Enclaves hotel project nets tax breaks for local jobs, tax revenue

A local developer’s plans for The Enclaves, a $43.9 million luxury hotel in downtown Southold forged ahead after a $2.7 million tax-break incentive package was granted by the Suffolk County Industrial Development Agency.

Developer Jonathan Tibbett’s proposal, The Enclaves, calls for construction of a 72,979-square-foot, two-story hotel with 40 units, four detached cottages, an accessory event space, indoor and outdoor swimming pools and a spa at the site of the former Hedges bed and breakfast on Main Road in Southold. Plans for the 6.75-acre parcel also call for conversion of the historic inn, which Tibbett purchased in 2015, into a 74-seat restaurant, one of two the hotel will feature. The complex will also include an on-site sewer treatment plant, which will account for approximately $2 million of the project’s budget.

Board members of the IDA, a public-benefit county agency that provides financial incentives to promote economic development within Suffolk County, voted 7-0 Sept. 28 to approve a package of mortgage and sales tax abatements plus a 15-year schedule of payments in lieu of taxes, or PILOT for the Enclaves. The cost-cutting benefits include:

• $1.8 million in reductions on sales tax for building materials and equipment, 

• $246,000 in reduced mortgage tax payments and

• $700,000 in savings courtesy of the 15-year PILOT.

The developers originally sought a 20-year PILOT schedule, according to IDA documents.

The IDA allocates tax breaks based on how each proposal will benefit its respective community, according to Kelly Murphy, acting executive director of the Suffolk County IDA.

“We are a public-benefit agency, so in exchange for the tax abatements that we award, we look for a return on that investment to the benefit of the residents,” she said of the Enclaves. “So job creation is number one … And, especially in a case like this, the increase in [tax revenue] to the community.”

According to IDA documents, the project will create 51 full-time jobs and generate more than $8.5 million in municipal tax revenue over 15 years.

In the years since The Enclaves was first proposed, Southold residents have repeatedly expressed concerns about its potential impacts on traffic, noise and the environment. Critics have argued that the project doesn’t fit in with the overall character of the community.

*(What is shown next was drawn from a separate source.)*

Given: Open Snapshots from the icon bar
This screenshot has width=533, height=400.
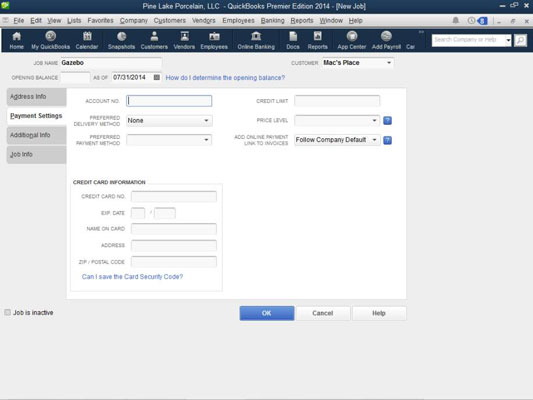Looking at the screenshot, I should tap(121, 40).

In December 2021, Southold’s Zoning Board of Appeals outlined conditions for the project’s approval, which included stipulations prohibiting outdoor events, indoor events with more than 100 guests or other “special events,” as defined in the town code. Outdoor music will also be prohibited, and the number of approved hotel units may not be expanded. Residents have also raised concerns about the town’s ability to effectively enforce those event-size restrictions.

The developers contend that the project will fulfill market demand that has only increased on the North Fork in recent years.

“Because they’ve been so careful about preserving what’s special about the North Fork and not letting it become the South Fork, the North Fork is becoming more desirable than the South Fork,” said Andrew Giambertone, architect and partner in the project. “In order to accommodate an influx of tourists, which will ultimately bring all kinds of dollars to local businesses, they need a place to stay, a destination place to stay. And that’s what we’re hoping the Enclaves will provide.”

Although he would not comment on the Enclaves proposal specifically because the developers are still seeking approvals from Southold Town, Supervisor Scott Russell described the granting of IDA benefits to attract tourists as “gratuitous.”

“Industrial development agencies are meant to promote and encourage investment in certain industries in certain locations at certain times, generally in economies where the interest in investment isn’t necessarily there,” Mr. Russell said. “The tourism-based industry in Southold does not need incentives … The interest in investing is there. Nobody’s going to stop what they want to do because the IDA didn’t give them huge tax breaks.”

While site plans for The Enclaves are still awaiting approval, developers hope to begin the 18- to 24-month construction process soon. “We’re hoping to be filing with the building department within the next four weeks,” Mr. Giambertone said, “and hoping to break ground before the end of the year.”